Now, it’s probably safe to say that the vast majority of us have not given a thought to these 22,000 dead children unless CNN or another network happened to be airing a special on poverty in Africa or elsewhere in the world.  But these children don’t stop dying simply due to our inattention.   They die, a mass casualty event that happens one child at a time, one or a few or several in a refugee camp or in a small village or out in the jungle or in the high desert.  If they all just happened to be gathered in one place and died in one event, no doubt the world would gasp and send news crews racing to the scene.  Instead, the deaths are unheralded except by the close family members, the dying moments caught not by a video camera, but by the tear-filled eyes of a desperate mother.  Another few have died in the time it took you to read this paragraph.
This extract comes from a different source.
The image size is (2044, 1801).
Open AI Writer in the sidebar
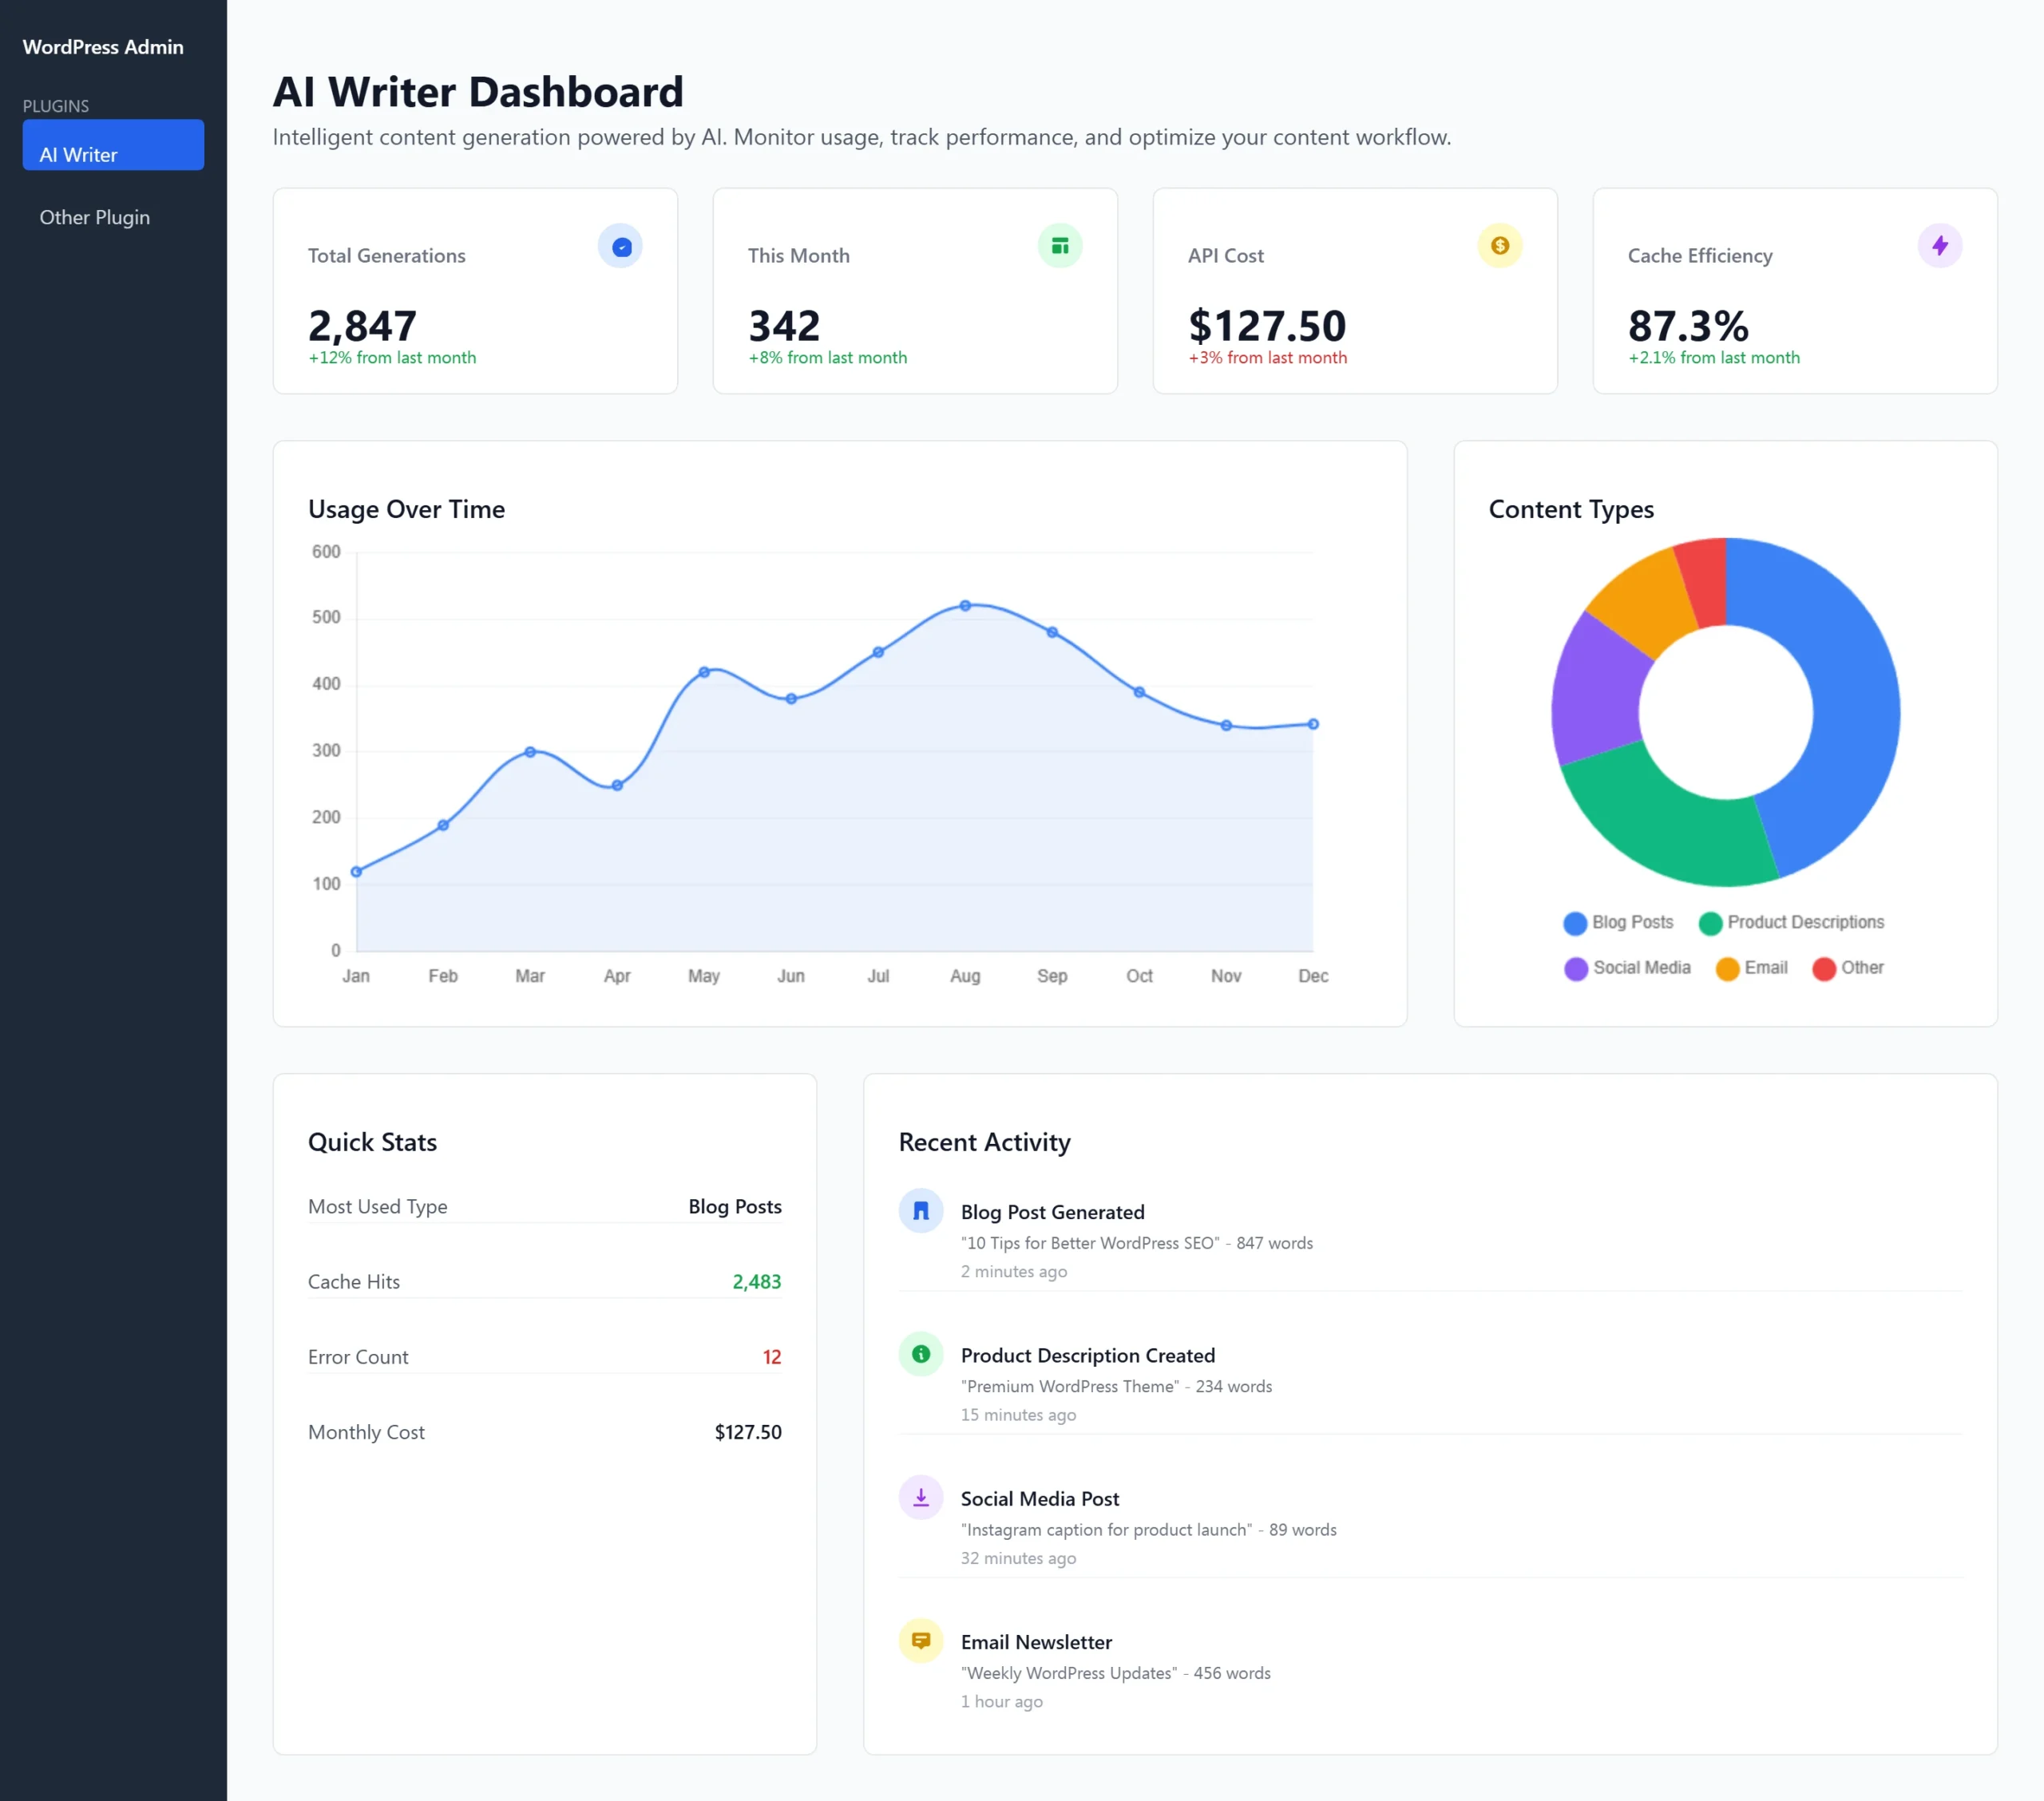113,145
So, what do you do?  What do I do, here in my large disordered suburban split-level home with heat, air, running water, and indoor plumbing?  What can I do to help, to shed my protective layer of distance, physical and emotional, from these disasters?  Well, as an overstressed sleep-deprived time-disadvantaged mother of five, hopping on a plane to Africa or Asia is not in my plans for a couple of decades.  I live here in America, so it is here in America that I can try to help (though we do also send money home to my husband’s family in Egypt).  It’s that old “think globally, act locally” thing.
In my personal life, I have chosen a charity that we regularly donate to.  It is in my region so I can feel a sense of local closeness and emotional closeness to the cause.  InshaAllah if I am able to get some help with the kids this summer (please make du’a for us for this to happen), I intend to volunteer either a food bank, soup kitchen, or women’s shelter.  I want to be face to face with the people I help, not because I want to see their gratitude, for truly I don’t want or expect any reward from anyone, but I want to do this because only by being in the thick of it can someone experience some of what that other person is going through, and it is this real connection that breaks down our reserve and opens us up to the possibility of real change in our lives.
Look at Sean Penn.  This actor has resources you and I cannot imagine.  It would be very easy for him to sit in a mansion in Los Angeles, get on the phone, call a few hundred of his closest friends, or what passes for a friend in Hollywood, and raise money for relief efforts in Haiti.  But this man who has no need to leave his highbrow world has been spending half the year in the fetid slums and camps of Haiti, in the muck, on the ground, living with the people and watching them heal or die.  He is connected through his heart and his work; his involvement is much more than a six-figure check written out for the Red Cross.
So, what can you do?  You can do a lot.  If you are a stay-at-home mom who doesn’t get out much, maybe you can mentor a child and stay in touch via e-mail.  You can send money overseas to family.  You can sponsor an orphan.  Think about ways to get free time to go out.  Swap child care with other moms in your area so you can have some free time to volunteer.  Yes, you also need free time to decompress, take yourself out to lunch, and relax, but even if only once a month you can get out to do some work at a shelter or community center, you will make a real and up-close difference in someone’s life.  You’ll learn a lot and serve as a great role model for others in your family.   You may not be able to pull an elderly lady from the muck and mud of her ruined town in Sendai, but you can save a life closer to home.  And you know what the Qur’an says:

Because of that We ordained for the Children of Israel that if anyone killed a person not in retaliation of murder, or (and) to spread mischief in the land – it would be as if he killed all mankind, and if anyone saved a life, it would be as if he saved the life of all mankind. And indeed, there came to them Our Messengers with clear proofs, evidences, and signs, even then after that many of them continued to exceed the limits (e.g. by doing oppression unjustly and exceeding beyond the limits set by Allah by committing the major sins) in the land!. (5:32)


So, are you ready to save the world?